Still, it hasn’t all been closed doors and back-stabs for Manos. He successfully opposed a trailer park operator’s request for a permit to dump 10,000 gallons a day worth of treated sewage waste into Rock Creek, just above the point where the creek flows into the prairie. He and others convinced the operator to withdraw the permit.

“We won that battle,” Manos said. “They withdrew their application for permit. Rock Creek is one of the most pristine tributaries of the Clear Fork” of the Trinity River.

Wild Earth Guardians, a national wildlife and environmental group, recently found a rare species of mussel in Rock Creek and is trying to get it listed on the Texas Endangered Species list.

Currently, the land itself is being used as a teaching tool by a TCU professor, and plant life from the area is being used in a green roof project by the Botanical Research Institute of Texas.

The proposed park has the perfect dry, rocky communities of plants needed for the living roof on the new headquarters that BRIT is planning adjacent to the Fort Worth Botanical Gardens. Cleve Lancaster, a spokesperson for the institute, said that the swath of prairie is a showcase for plant groups native to the North Texas climate and therefore the best fit for BRIT’s plans. The roof will be covered by plants from a specific ecosystem called Fort Worth Prairie, characterized by the depth of the soil the plants grow in, the limestone layer underneath, and their adaptability to drought, flooding rains, and extreme temperatures.

“We recognized early on that we would have to do something suitable for this part of Texas,” Lancaster said. “Our roof is based on the Fort Worth Prairie. It’s been a three-year project … and it will be unique, as are the community of plants referred to as Fort Worth Prairie.”

TCU Prof. Tony Burgess, who teaches environmental studies, is advising BRIT on the best way to plant its green roof. He said that the prairie park has been valuable to him and his students because it is so accessible.

“For any biologist working in Texas, trying to get access to large pieces of land that begin to resemble natural ecosystems is pretty tough, and [the] prairie park provides it,” he said. “Most of the [remaining] Fort Worth prairie is in private hands … and a lot of the land is heavily ranched. To be able to get access to an area that was kept under the best possible conditions … and is only 20 minutes from TCU is a wonderful opportunity.”

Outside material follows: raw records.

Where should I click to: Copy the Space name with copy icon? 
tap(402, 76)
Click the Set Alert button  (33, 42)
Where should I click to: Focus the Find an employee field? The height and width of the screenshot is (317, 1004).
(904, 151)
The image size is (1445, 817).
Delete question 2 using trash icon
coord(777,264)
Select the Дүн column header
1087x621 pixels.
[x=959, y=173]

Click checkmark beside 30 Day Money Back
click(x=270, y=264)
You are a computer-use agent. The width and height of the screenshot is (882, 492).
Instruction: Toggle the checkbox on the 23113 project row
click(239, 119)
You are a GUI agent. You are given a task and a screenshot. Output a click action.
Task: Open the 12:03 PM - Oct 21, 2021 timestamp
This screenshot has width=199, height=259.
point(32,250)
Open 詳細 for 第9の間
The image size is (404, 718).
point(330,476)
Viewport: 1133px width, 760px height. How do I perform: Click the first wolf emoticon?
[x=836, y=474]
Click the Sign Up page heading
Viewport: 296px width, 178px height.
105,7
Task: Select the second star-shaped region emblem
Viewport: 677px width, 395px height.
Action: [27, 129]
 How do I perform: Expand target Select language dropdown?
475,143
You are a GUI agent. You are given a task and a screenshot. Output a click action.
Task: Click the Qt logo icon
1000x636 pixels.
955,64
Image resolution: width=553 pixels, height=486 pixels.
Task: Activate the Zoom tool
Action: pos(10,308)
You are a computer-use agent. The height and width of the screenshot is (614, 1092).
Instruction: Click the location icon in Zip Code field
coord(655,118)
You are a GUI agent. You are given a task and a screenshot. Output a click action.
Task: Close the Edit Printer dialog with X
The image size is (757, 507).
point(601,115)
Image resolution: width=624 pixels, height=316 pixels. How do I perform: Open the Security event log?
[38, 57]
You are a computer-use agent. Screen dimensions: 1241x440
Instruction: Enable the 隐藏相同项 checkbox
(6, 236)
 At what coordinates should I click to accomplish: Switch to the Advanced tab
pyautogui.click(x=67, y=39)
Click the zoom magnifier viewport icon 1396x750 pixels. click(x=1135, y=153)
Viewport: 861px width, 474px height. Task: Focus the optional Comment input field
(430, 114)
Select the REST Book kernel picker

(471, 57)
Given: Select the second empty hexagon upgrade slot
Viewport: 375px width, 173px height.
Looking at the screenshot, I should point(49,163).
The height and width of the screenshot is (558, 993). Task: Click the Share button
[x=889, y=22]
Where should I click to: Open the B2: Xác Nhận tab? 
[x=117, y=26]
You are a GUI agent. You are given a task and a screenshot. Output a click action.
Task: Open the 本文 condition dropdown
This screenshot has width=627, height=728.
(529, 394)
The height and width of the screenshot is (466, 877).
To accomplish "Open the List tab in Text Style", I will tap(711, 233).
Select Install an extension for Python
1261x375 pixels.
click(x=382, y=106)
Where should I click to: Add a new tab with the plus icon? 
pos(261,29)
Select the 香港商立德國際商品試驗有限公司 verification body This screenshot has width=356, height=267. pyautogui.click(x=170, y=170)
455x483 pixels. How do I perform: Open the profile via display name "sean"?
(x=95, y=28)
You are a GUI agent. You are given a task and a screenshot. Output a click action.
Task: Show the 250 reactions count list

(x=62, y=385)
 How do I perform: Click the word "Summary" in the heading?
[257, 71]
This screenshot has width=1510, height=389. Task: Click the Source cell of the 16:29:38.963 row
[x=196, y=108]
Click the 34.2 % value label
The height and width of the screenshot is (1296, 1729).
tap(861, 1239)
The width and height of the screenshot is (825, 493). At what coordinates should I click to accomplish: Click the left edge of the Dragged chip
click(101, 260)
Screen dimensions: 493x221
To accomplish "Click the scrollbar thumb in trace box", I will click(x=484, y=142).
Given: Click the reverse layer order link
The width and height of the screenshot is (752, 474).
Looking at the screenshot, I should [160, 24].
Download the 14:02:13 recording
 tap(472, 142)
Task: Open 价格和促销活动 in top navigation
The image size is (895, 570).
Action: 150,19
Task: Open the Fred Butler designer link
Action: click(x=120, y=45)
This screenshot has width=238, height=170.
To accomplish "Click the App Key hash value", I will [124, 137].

Other big tracts remaining in the area are either less suitable or less open to researchers. Some of the best examples of surviving prairie in this area, Burgess said, belong to Ed Bass at his Winscott Ranch near Cresson. Warren Whittlesey, manager of Winscott, said that scientists have been allowed to conduct research on the property in the past, though it’s not common.

The Fort Worth Nature Center and Refuge, on the other hand, is more easily accessible, but doesn’t have the limestone base and therefore not the same ecosystem as typical Fort Worth prairie.

Burgess recognizes that turning the area into a park wouldn’t maximize its economic value.

“But,” he added, “How do you put a dollar amount on understanding of your natural heritage?”